[Collected data entries]
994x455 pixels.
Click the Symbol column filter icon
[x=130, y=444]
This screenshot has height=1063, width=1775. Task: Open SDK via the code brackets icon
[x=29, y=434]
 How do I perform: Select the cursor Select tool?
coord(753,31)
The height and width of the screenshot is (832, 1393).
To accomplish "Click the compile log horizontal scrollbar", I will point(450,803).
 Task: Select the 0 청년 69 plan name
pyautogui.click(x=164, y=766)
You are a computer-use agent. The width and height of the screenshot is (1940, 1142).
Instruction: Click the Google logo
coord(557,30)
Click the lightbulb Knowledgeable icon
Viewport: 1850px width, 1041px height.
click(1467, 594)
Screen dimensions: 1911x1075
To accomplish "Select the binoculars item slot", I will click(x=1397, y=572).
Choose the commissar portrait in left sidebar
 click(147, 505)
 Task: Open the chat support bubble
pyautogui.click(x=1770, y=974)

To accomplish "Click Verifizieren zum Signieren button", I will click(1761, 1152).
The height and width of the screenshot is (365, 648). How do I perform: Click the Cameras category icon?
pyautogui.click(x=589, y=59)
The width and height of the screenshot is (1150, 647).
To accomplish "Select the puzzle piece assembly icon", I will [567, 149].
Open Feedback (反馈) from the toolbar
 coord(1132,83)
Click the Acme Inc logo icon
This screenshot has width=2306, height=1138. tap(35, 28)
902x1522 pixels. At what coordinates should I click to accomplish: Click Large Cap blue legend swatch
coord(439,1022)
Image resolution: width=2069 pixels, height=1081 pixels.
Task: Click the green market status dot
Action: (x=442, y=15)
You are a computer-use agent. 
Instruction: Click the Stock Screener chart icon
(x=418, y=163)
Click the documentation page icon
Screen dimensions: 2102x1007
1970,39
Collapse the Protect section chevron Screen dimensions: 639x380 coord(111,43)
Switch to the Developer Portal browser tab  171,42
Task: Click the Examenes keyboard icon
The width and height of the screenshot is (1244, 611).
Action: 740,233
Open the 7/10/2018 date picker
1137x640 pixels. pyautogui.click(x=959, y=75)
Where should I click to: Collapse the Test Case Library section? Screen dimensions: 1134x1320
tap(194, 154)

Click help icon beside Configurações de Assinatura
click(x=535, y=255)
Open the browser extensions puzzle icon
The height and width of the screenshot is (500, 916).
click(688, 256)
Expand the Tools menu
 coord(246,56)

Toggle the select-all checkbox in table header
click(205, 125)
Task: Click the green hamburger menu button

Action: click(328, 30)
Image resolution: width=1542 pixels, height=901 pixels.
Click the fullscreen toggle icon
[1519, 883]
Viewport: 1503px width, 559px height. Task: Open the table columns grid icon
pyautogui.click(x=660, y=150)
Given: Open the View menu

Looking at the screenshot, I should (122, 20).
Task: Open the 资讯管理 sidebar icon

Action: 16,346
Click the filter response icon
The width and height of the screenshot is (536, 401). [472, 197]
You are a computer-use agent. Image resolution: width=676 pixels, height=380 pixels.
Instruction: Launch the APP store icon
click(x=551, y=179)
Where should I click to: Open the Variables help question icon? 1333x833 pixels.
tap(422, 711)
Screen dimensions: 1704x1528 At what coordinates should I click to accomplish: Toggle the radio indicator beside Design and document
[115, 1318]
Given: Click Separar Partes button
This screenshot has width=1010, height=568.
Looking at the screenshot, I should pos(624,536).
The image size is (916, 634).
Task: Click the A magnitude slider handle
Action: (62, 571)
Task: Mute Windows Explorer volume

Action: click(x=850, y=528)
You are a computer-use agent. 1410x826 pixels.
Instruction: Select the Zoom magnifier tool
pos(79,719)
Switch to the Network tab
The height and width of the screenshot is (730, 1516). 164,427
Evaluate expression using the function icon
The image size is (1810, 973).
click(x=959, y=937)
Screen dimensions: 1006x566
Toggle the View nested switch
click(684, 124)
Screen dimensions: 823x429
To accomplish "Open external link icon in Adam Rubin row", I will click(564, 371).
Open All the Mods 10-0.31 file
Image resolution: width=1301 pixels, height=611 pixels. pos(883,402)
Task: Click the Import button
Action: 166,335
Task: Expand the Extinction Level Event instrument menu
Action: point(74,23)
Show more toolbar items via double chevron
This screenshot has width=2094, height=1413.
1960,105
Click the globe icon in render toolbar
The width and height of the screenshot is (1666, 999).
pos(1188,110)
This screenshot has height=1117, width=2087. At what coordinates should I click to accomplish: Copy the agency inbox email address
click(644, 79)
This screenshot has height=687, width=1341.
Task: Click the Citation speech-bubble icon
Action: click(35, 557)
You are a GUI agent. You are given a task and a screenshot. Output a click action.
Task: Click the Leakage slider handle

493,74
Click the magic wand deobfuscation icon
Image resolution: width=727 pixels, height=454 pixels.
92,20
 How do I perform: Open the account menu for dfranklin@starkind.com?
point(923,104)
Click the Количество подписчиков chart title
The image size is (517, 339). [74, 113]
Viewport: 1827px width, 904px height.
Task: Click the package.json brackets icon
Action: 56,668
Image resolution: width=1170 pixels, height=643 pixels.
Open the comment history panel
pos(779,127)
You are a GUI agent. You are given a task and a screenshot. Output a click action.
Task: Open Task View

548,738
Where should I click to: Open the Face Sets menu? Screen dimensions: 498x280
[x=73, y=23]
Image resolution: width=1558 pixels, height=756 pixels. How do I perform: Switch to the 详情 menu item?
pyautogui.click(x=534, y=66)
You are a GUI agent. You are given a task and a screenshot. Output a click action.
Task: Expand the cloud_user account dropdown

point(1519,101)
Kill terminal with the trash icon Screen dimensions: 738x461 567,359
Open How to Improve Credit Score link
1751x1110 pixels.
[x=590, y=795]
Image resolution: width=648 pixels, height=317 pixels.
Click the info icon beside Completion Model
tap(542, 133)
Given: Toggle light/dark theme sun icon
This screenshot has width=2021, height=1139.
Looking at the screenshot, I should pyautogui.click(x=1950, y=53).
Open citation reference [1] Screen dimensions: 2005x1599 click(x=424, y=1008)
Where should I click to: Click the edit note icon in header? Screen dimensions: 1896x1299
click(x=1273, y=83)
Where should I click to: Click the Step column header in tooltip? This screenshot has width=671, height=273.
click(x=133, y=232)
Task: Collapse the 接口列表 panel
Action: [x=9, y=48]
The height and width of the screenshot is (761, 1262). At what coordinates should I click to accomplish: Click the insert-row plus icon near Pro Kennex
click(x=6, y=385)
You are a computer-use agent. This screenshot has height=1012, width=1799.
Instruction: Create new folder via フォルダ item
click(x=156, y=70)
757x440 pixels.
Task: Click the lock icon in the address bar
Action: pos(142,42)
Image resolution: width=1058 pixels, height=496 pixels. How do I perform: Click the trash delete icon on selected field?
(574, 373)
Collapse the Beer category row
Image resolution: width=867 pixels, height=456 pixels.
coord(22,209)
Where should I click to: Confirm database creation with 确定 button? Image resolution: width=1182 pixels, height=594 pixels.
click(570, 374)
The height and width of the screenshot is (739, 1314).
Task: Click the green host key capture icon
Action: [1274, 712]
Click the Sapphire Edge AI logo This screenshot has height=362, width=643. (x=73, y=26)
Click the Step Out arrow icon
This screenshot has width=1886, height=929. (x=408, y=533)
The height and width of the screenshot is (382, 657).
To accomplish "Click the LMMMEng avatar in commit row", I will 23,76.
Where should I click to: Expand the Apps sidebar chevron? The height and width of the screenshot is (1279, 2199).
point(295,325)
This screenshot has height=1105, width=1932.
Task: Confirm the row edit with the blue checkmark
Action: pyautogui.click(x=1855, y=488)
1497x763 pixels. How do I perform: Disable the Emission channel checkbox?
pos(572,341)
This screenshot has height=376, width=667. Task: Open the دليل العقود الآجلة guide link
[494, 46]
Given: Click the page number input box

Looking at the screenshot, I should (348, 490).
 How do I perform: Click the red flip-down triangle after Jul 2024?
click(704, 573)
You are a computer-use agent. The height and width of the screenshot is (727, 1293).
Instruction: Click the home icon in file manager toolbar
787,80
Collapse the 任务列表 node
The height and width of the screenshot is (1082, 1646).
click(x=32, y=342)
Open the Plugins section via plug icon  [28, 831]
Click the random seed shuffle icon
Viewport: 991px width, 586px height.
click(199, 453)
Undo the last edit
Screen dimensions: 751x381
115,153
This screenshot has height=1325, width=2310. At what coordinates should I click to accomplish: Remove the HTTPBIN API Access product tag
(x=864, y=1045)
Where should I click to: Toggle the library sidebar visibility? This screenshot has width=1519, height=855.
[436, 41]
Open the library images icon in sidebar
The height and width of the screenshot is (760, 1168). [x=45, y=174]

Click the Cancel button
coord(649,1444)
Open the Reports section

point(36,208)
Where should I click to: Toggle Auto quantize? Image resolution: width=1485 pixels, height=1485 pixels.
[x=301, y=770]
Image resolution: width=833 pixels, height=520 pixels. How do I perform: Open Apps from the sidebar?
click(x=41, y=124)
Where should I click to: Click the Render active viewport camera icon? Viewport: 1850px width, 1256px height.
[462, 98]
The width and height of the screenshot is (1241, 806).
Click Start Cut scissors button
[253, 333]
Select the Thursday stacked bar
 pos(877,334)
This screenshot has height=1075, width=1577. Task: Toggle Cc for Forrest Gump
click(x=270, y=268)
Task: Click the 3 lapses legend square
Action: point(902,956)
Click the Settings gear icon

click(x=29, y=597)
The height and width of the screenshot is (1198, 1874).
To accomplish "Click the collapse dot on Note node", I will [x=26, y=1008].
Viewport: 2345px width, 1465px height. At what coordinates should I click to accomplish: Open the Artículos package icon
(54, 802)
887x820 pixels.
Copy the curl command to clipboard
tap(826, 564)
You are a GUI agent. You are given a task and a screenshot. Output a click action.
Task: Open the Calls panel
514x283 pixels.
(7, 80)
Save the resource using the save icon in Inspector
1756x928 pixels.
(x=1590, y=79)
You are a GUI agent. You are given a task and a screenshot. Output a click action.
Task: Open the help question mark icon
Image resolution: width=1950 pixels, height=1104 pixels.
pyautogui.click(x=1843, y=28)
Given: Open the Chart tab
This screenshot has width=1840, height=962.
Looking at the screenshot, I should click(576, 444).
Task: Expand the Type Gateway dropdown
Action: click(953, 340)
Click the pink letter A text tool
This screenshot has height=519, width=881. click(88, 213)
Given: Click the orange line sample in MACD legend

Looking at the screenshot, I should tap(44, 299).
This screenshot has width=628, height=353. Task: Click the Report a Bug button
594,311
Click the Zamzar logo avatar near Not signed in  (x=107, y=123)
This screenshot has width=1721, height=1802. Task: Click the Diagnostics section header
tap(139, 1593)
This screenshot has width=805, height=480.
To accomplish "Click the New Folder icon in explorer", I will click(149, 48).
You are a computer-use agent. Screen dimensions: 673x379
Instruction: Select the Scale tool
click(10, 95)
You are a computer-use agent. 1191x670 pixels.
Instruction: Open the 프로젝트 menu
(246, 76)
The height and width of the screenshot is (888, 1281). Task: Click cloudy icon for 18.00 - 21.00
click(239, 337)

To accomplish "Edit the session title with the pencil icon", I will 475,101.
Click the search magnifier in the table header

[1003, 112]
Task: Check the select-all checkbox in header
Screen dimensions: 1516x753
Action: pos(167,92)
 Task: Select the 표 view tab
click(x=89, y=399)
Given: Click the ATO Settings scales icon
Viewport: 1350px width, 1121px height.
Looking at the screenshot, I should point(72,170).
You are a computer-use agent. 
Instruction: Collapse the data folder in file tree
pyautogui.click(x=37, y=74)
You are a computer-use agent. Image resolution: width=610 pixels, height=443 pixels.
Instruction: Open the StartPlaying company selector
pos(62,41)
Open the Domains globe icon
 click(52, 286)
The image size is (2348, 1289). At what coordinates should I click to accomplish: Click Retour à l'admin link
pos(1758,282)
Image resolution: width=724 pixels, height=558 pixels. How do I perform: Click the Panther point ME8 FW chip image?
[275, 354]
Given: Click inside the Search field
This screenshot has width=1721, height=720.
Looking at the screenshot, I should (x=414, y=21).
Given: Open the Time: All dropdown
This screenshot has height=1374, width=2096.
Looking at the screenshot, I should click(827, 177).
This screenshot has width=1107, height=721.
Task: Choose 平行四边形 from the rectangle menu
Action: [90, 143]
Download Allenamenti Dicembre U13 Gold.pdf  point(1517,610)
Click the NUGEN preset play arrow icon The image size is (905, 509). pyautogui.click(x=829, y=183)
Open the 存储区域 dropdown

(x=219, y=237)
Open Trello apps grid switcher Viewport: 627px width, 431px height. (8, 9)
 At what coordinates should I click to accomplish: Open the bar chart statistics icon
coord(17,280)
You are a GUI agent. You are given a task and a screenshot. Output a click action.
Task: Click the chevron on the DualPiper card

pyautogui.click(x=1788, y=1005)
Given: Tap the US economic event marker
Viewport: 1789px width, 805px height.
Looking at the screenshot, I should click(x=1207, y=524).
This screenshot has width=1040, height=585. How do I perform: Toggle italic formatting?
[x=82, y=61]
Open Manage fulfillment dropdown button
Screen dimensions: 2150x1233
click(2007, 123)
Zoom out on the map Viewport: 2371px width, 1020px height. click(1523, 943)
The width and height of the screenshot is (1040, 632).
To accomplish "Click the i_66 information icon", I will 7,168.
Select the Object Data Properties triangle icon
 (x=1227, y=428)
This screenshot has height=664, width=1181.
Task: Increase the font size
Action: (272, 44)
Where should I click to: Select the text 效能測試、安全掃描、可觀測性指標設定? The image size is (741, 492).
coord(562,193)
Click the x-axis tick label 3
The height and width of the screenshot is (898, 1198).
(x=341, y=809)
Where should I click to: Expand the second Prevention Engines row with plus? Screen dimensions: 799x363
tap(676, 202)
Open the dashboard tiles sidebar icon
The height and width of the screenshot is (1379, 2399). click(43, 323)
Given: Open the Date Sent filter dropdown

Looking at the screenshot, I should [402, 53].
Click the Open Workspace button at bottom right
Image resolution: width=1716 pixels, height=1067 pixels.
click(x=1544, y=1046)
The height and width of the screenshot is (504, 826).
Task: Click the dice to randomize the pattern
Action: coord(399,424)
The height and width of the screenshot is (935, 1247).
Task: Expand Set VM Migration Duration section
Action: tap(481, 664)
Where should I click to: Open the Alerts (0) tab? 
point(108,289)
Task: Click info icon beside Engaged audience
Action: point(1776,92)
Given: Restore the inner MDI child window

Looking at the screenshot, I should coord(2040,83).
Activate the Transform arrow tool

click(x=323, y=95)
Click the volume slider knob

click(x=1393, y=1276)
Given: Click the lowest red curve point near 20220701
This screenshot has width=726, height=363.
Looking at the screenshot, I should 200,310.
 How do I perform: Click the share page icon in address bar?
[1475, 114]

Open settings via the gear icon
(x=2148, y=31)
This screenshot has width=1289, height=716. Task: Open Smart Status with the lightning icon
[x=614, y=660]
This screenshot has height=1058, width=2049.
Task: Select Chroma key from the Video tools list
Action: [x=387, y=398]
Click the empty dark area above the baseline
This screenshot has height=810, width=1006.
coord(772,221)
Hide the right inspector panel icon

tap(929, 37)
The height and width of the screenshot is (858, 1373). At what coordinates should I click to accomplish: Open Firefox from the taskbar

▶ [PROMPT]: Wherever the string "node" appears in the entries above, return the line it appears on.

▶ [TASK ANSWER]:
Collapse the 任务列表 node
To accomplish "Click the collapse dot on Note node", I will [x=26, y=1008].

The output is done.